__DIRECTIONS__. Set down word for word each line from the one containing "You are a GUI" through the end of the records, both included. Do not copy any pictures.

+ + + + +

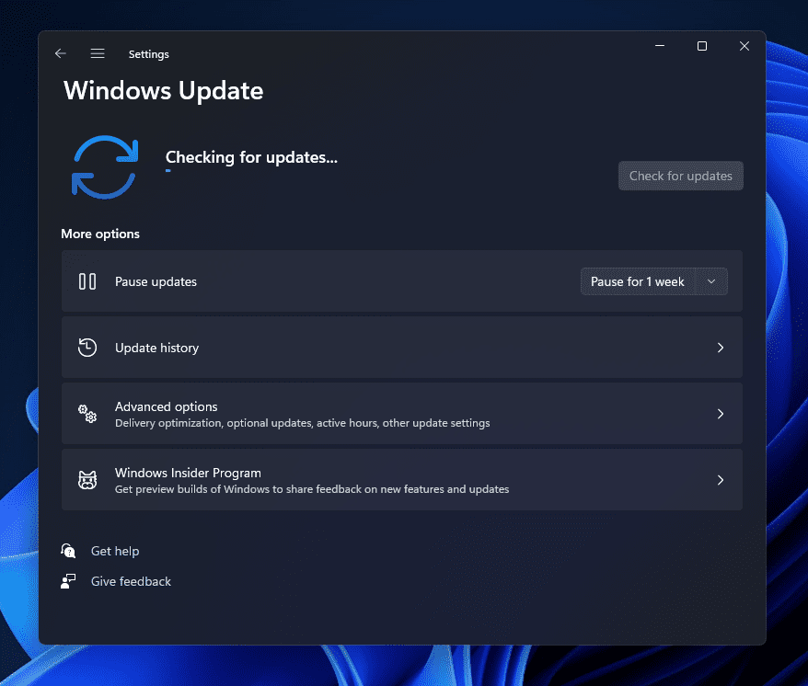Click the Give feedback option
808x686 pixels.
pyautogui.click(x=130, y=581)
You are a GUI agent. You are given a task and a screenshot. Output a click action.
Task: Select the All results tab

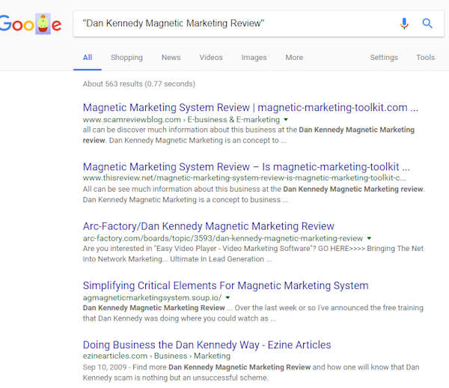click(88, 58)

+ + + + +

__SOLUTION TO THIS PROBLEM__.
You are a GUI agent. You are given a task and a screenshot. Output a click action.
Task: Select the All results tab

click(88, 58)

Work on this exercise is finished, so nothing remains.